Saudi Arabia said on Sunday it was time for the world to do everything it could to prevent aggression against the Syrian people, and that the Kingdom would back a US strike on Syria if the Syrian people did.
Foreign Minister Saud Al-Faisal urged Arab countries to back calls by the Syrian opposition for strikes.
Arab states must echo demands by the “legitimate” representatives of the Syrian people for “help from the international community to put an end to the bloodbath” in Syria, he said in Cairo, where he was attending a meeting of Arab League foreign ministers to discuss Syria.
He said the international community must stop “the aggression against the Syrian people before these people perish.”
“We call upon the international community with all its power to stop this aggression against the Syrian people,” Faisal said.

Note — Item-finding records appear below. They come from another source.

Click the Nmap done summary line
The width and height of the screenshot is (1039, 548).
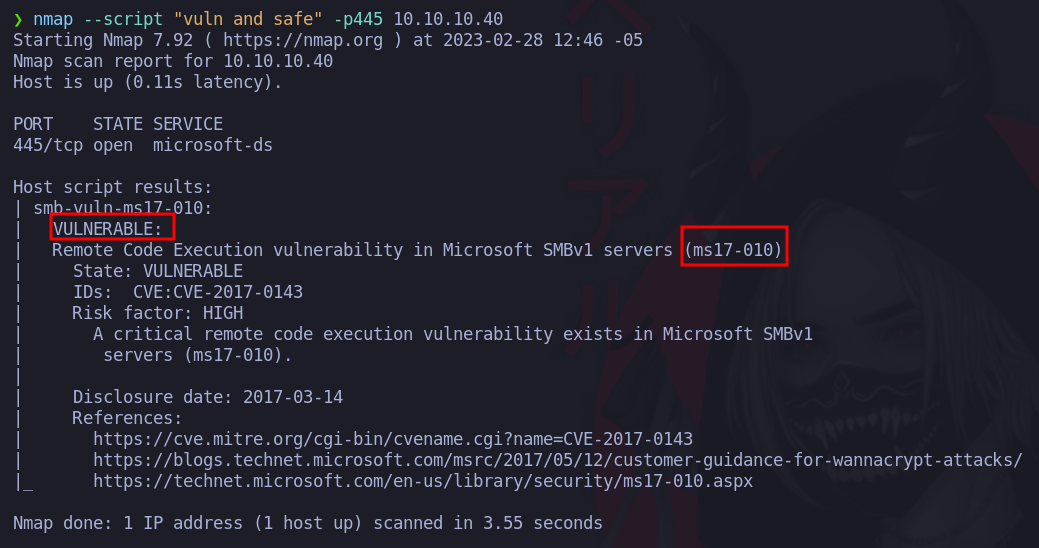pos(307,523)
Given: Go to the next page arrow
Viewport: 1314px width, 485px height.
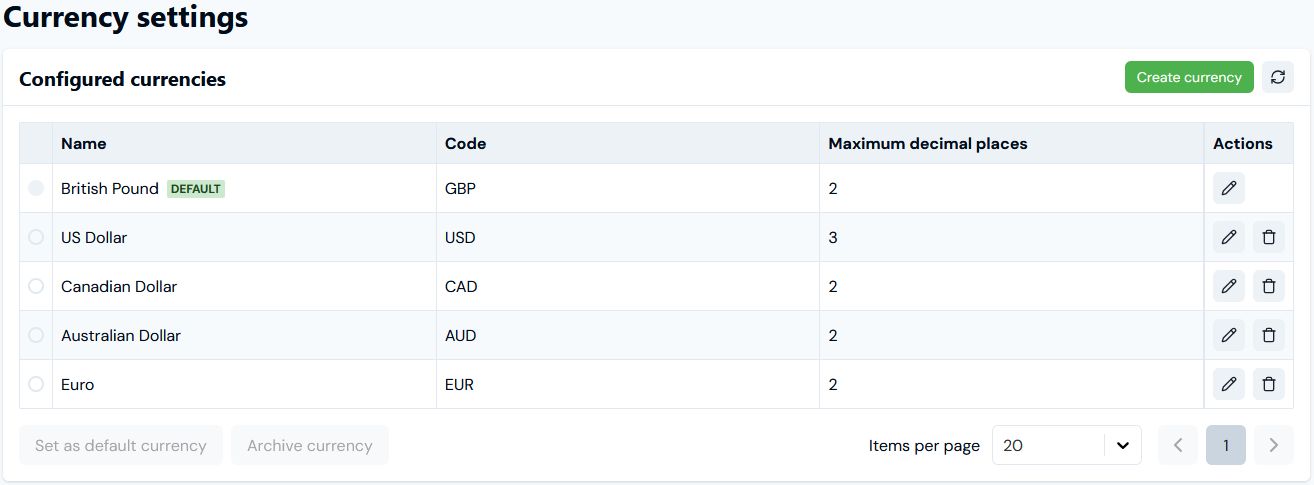Looking at the screenshot, I should point(1273,445).
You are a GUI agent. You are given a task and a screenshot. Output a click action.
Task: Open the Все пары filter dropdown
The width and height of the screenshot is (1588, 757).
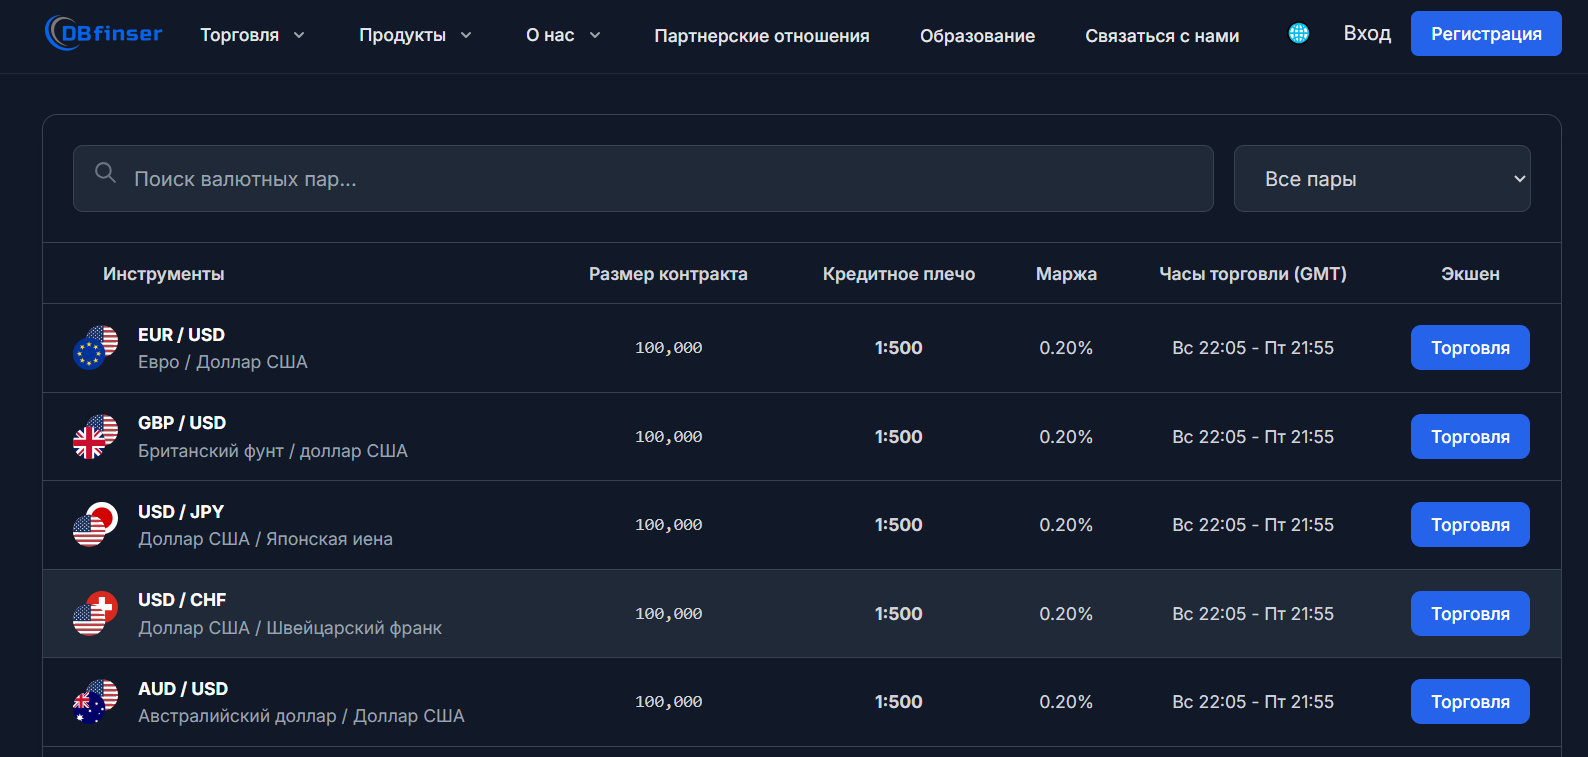click(x=1381, y=179)
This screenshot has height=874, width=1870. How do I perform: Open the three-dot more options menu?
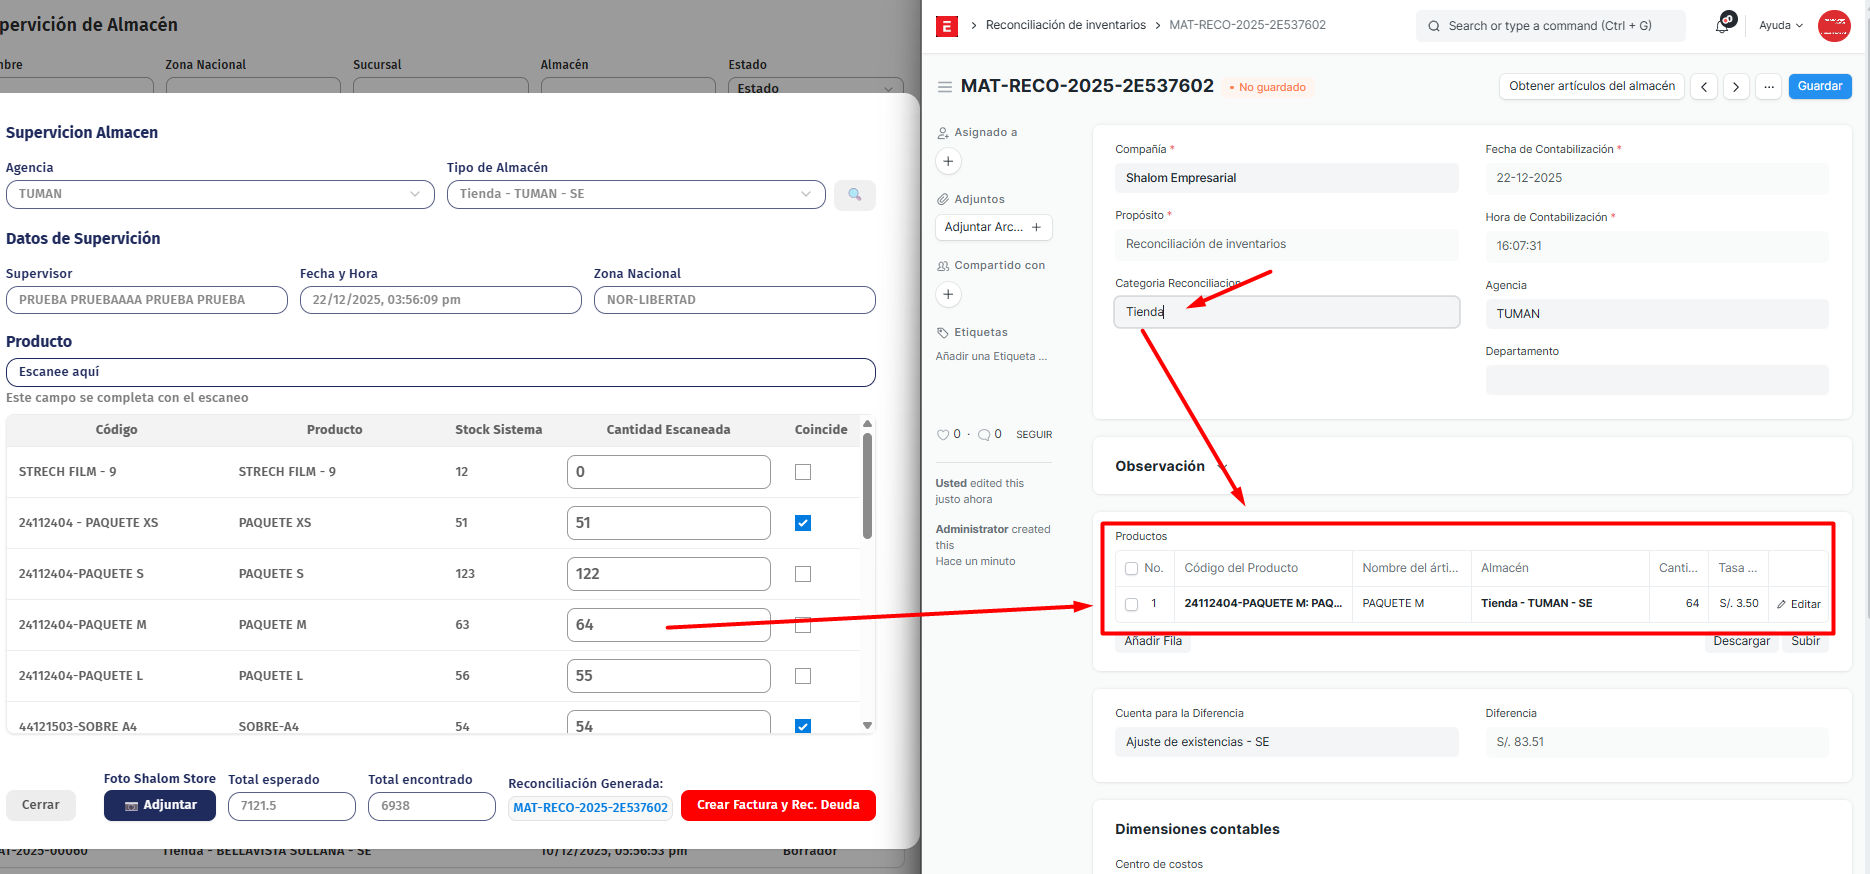pos(1769,87)
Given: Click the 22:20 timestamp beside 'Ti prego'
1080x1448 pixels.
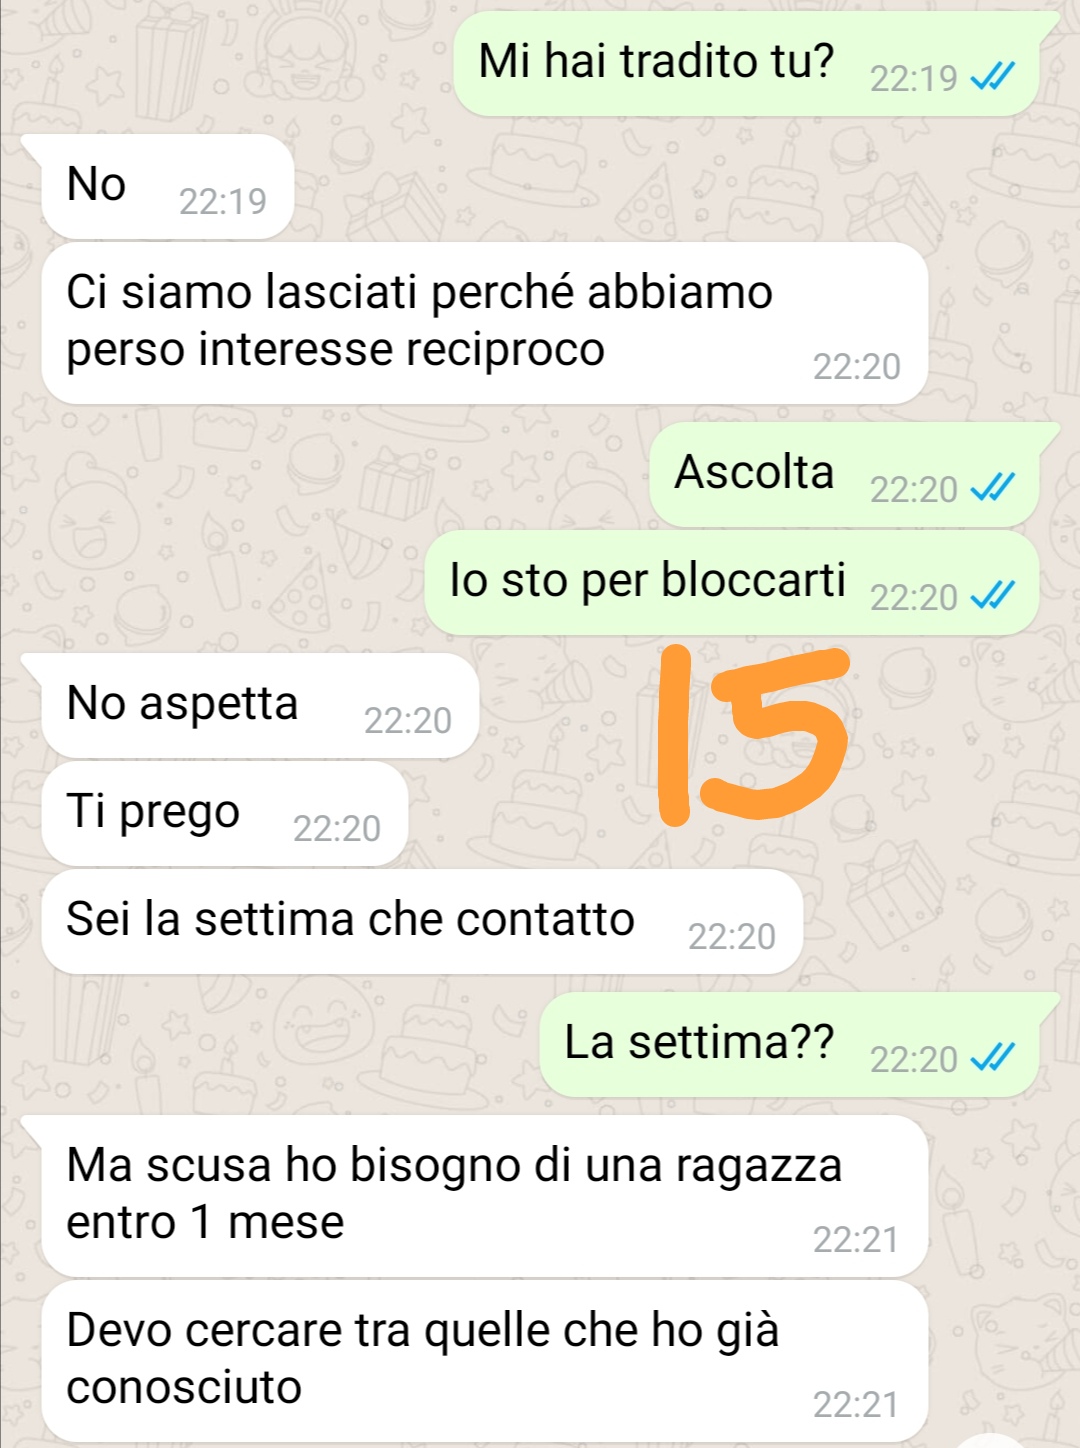Looking at the screenshot, I should point(336,829).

On the prospect of a US strike, he said: “We stand by the will of the Syrian people. They know best their interests, so whatever they accept, we accept, and whatever they refuse, we refuse.”
Prince Saud told the Arab League meeting that opposing military intervention encouraged the regime to “pursue its crimes.” “It is time to ask the international community to assume its responsibilities and to take deterrent measures” against the Syrian regime.”
Syria’s main opposition bloc said Sunday it was disappointed with Obama’s decision to seek approval from Congress for action against the regime, but said it believed lawmakers would approve a strike.
“We had a feeling of disappointment. We were expecting things to be quicker, that a strike would be imminent,” said Samir Nashar, a top official at the Syrian National Coalition. The head of the SNC, Ahmed Al-Jarba, told the meeting that the “war machine” of Assad must be stopped.
“I am here before you today to appeal to your brotherly and humanitarian sentiments and ask you to back the international operation against the destructive war machine,” he said. However, some influential members of the League, including Egypt, Iraq, Lebanon, Tunisia and Algeria, have expressed opposition to foreign military intervention. Egypt said it objected to “any aggression in Syria.”
In a surprising development, former Iranian President Akbar Hashemi Rafsanjani said the Syrian government had carried out the chemical attack against its own people, the semi-official Iranian Labour News Agency reported on Sunday.
“The people have been the target of a chemical attack by their own government and now they must also wait for an attack by foreigners,” Rafsanjani said, according to ILNA.